--- LISTED RECORDS ---

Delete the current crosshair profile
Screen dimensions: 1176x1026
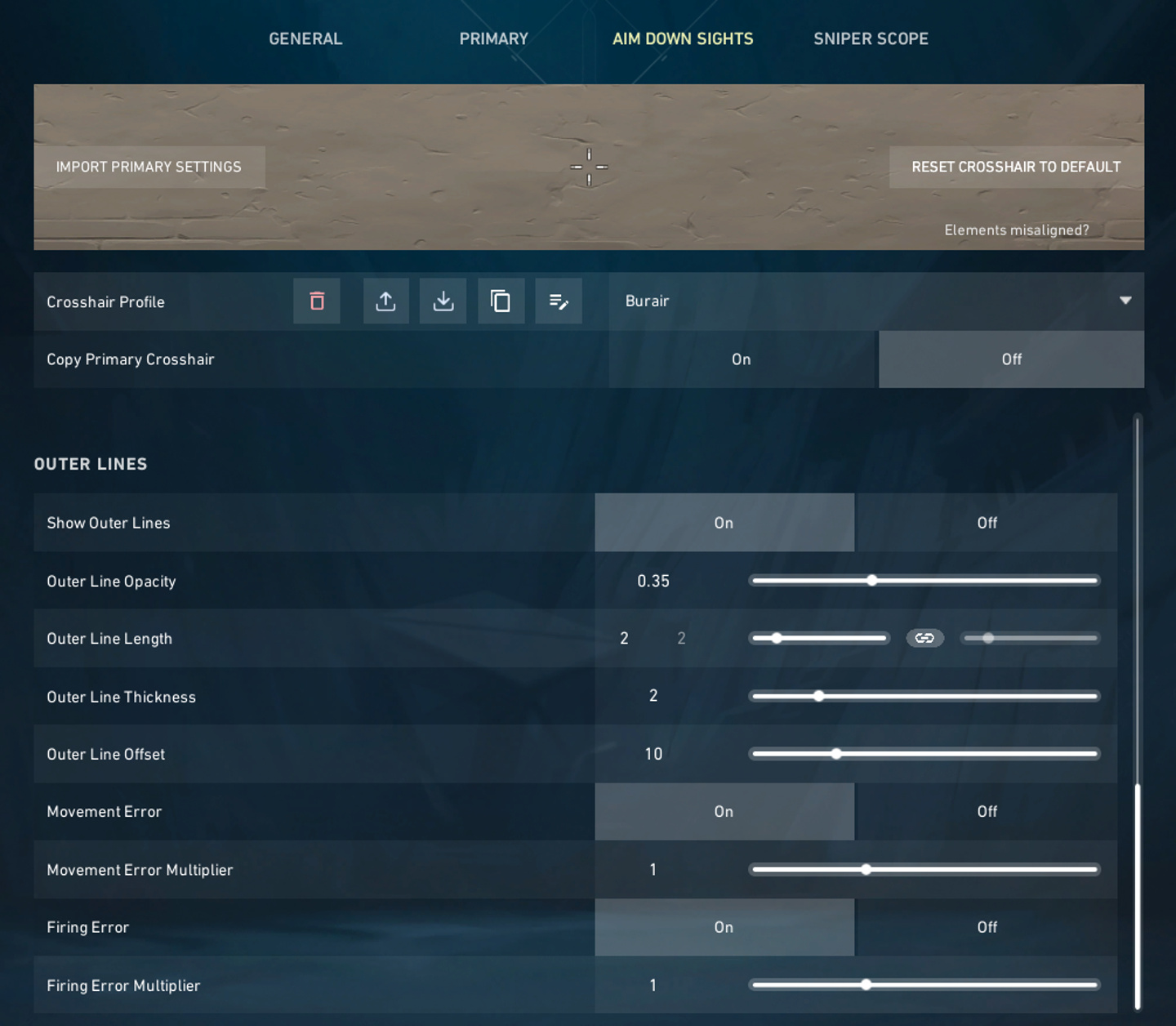pyautogui.click(x=316, y=301)
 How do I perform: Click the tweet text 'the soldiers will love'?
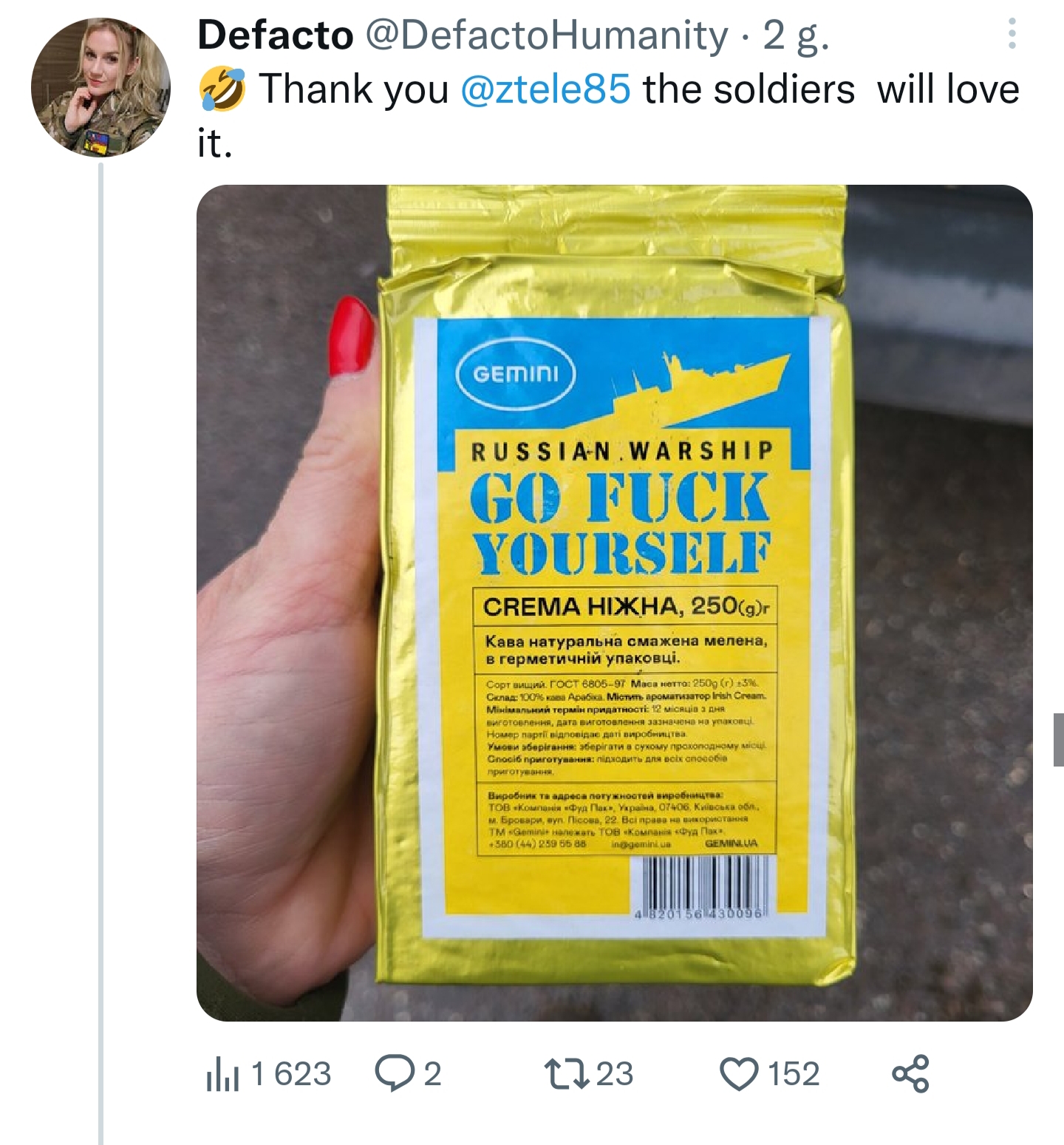pos(831,89)
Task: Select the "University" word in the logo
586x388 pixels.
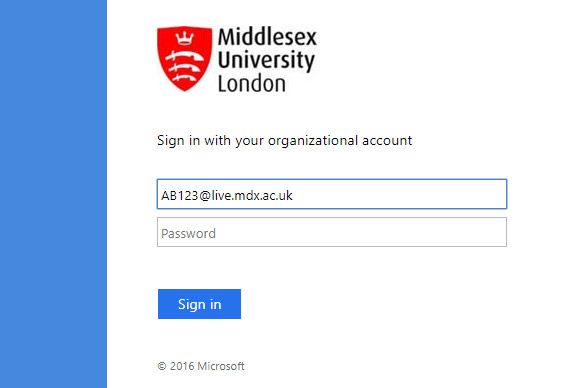Action: [266, 61]
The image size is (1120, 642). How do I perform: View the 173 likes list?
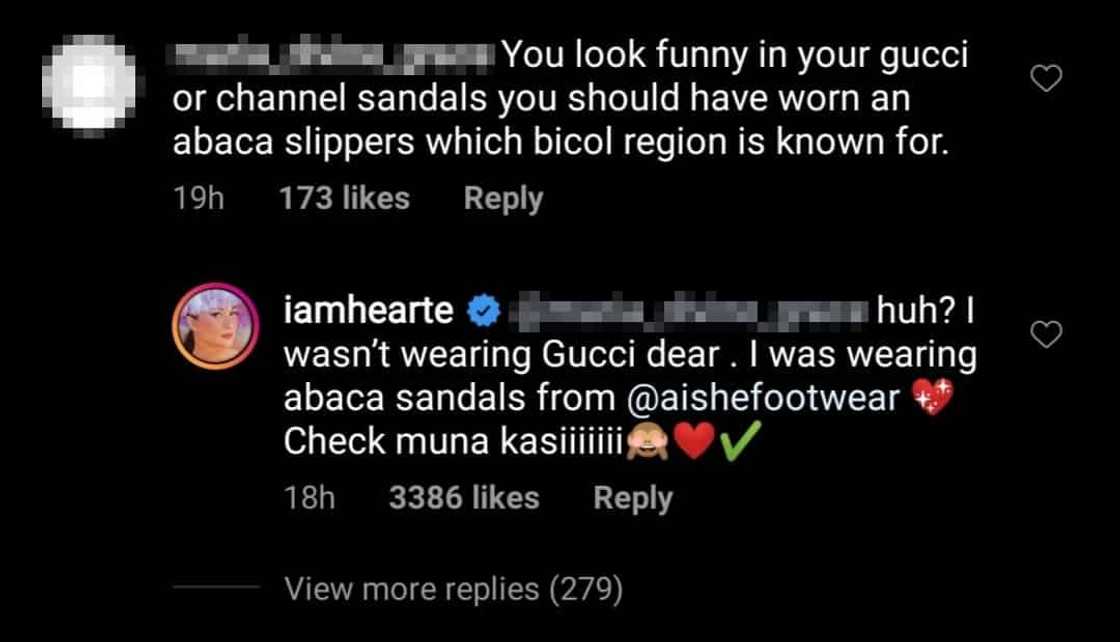[x=344, y=198]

---

DIRECTIONS: Only the lines from the one containing "586x388 pixels." through the final line of the data should be given again, exactly and without pictures.

OUTPUT FOR THIS EXERCISE:
586x388 pixels.
Action: [266, 61]
The image size is (1120, 642). How do I perform: View the 173 likes list?
[x=344, y=198]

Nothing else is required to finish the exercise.